### TASK TO COMPLETE
Word for word, retype the tail of the data below, starting with the line that has "Collapse the 服务器类型 section chevron" and including the last line.

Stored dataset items
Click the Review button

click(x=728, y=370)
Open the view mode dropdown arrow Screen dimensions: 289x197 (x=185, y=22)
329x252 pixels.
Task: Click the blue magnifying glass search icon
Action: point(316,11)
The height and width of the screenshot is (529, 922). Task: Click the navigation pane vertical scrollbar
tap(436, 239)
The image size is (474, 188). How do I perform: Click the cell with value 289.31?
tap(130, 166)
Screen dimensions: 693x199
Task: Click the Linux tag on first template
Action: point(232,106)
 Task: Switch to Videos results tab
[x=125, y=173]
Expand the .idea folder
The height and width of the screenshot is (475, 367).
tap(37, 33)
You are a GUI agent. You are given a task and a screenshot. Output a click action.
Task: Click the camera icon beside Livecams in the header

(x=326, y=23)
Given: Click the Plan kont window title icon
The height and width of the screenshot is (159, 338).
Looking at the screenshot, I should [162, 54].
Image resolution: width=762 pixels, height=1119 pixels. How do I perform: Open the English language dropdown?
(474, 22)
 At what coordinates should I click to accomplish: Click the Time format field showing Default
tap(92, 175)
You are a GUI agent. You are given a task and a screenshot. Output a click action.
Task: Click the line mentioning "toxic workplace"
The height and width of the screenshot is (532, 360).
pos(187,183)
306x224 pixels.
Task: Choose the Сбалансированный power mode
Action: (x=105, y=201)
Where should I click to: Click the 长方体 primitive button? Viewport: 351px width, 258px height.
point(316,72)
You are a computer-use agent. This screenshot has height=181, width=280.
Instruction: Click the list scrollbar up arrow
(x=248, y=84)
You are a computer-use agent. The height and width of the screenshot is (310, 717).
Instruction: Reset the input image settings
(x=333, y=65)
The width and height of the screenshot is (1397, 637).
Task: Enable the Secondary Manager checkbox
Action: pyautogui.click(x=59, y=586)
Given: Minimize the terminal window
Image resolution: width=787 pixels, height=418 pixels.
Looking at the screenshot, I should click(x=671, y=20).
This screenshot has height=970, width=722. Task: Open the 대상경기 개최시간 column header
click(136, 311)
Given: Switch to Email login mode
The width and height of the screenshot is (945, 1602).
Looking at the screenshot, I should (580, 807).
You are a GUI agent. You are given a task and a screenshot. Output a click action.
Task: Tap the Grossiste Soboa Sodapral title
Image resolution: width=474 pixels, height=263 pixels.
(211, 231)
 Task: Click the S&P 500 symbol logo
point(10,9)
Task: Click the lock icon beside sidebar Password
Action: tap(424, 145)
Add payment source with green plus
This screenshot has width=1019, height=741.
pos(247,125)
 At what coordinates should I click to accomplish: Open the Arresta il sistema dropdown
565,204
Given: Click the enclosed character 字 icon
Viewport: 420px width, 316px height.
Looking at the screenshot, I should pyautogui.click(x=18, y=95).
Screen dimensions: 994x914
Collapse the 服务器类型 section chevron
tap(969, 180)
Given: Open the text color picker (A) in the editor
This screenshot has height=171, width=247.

### SOLUTION FOR THIS TASK
Collapse the 服务器类型 section chevron
tap(969, 180)
Given: Open the text color picker (A) in the editor
This screenshot has height=171, width=247.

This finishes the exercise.